Surz argues that the underperformance of core stocks in the second quarter largely explains the putatively conflicting performance trends captured by the S&P 500/Barra and the Russell 1000 style indexes. Approximately 20 percent of the stocks that he currently defines as core were in the S&P 500/Barra value index; the other 80 percent were in the S&P 500/Barra growth index. In contrast, 70 percent of Surz’s core stocks are included in the Russell 1000 value index, and 30 percent in the Russell growth index.

Surz was so unhappy with the regular style benchmarks, in fact, that back in 1986 he introduced his own indexes -- for growth, for value and for core stocks. In constructing his indexes, he ranked stocks on their “aggressiveness,” as measured by three variables: P/E, price-to-book and dividend yield. Stocks in the top 40 percent went in the Surz growth index; those in the bottom 40 percent made up the Surz value index; and the middle 20 percent composed the Surz core index. In the second quarter of 2005, value gained 2.1 percent, growth rose 2.4 percent, and core lost 0.02 percent.

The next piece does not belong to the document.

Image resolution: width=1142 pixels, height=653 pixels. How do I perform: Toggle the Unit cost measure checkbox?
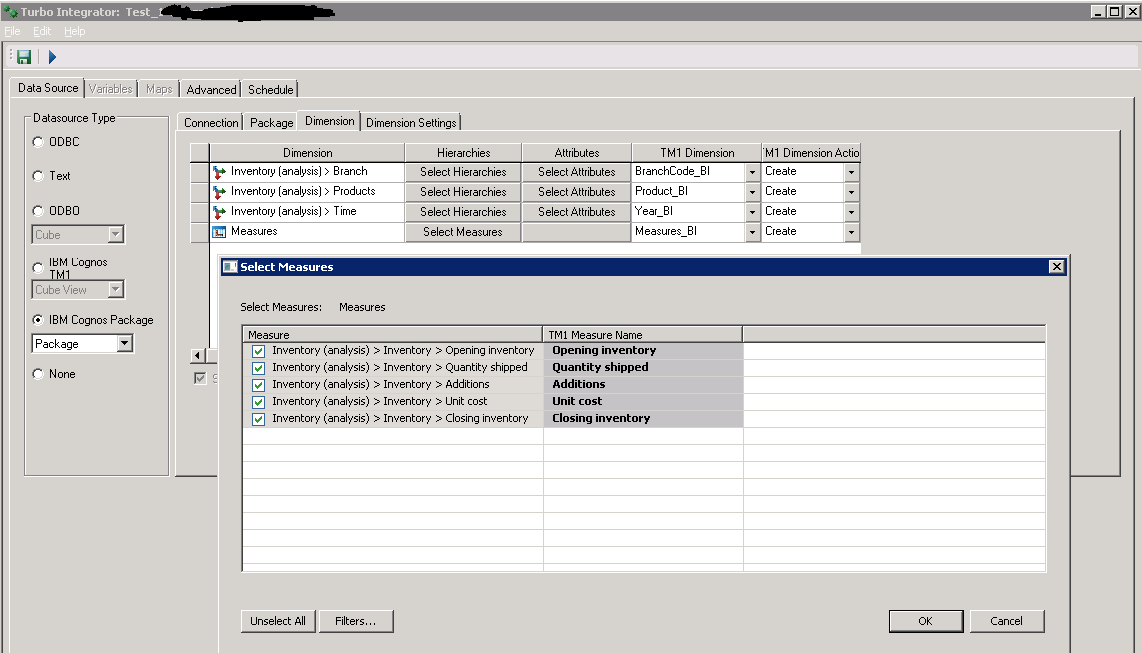click(x=259, y=402)
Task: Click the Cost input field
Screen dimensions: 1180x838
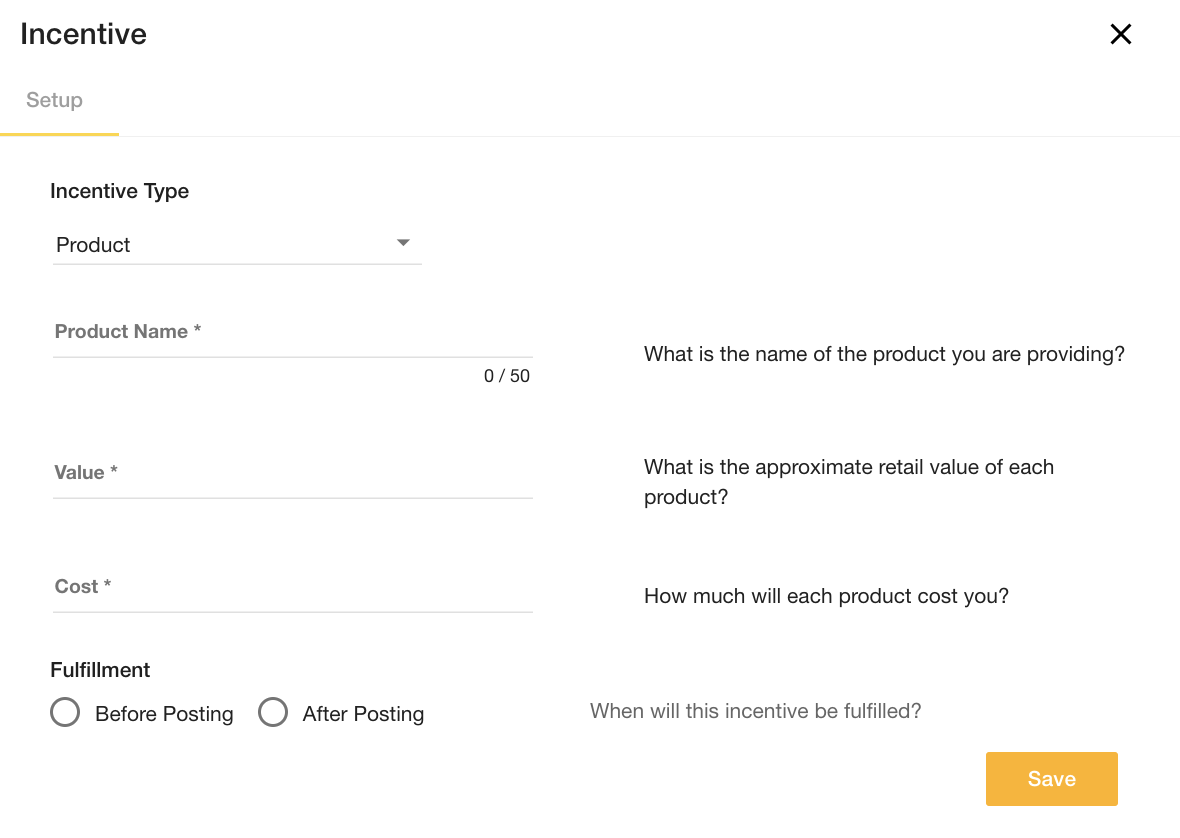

Though hardly a threat to the dominance of MSCI, Russell or S&P, Surz’s ?indexes, published on the PPCA Web site, have their fans. “The Surz indexes provide a purer measure of style than ?the S&P/Barra and Russell indexes,” says Barry Mendelson, a managing partner at ?Milwaukee-based Capital Markets Consultants. He says that they allow his firm to conduct more precise style analyses.

The style index sweepstakes has plenty of other entrants, of course. Two years ago Barra came up with a fresh approach to benchmarking style in U.S. markets on behalf of its new parent, MSCI. The brokerage firm now splits small-, mid- and large-cap stocks between value and growth according to eight factors, including price-to-book ratio, dividend yield and 12-month-forward P/E. Like the Russell and the new S&P style products, the MSCI U.S. large-cap growth index divvies up core stocks between the value and growth camps in proportion to their style characteristics, so that every core stock appears in both indexes.

“MSCI’s methodology uses robust measures to delineate between growth and value stocks,” says Paul Lohrey, a principal in Vanguard’s quantitative equity group. “We also like that MSCI uses buffer zones to manage the migration of companies from one index to another.”

The buffer zones are intended to prevent companies whose market capitalizations abruptly change, say as the result of mergers or spin-offs, from wreaking havoc on an index. For example, MSCI’s large-cap index comprises all U.S. companies ranked one through 300 in market cap. (Small-cap is 750 to 2,500.) But if a stock falls out of the top 300, MSCI doesn’t yank it from the large-cap index until it drops below the 450 mark.

In index design, there’s a place for flexibility.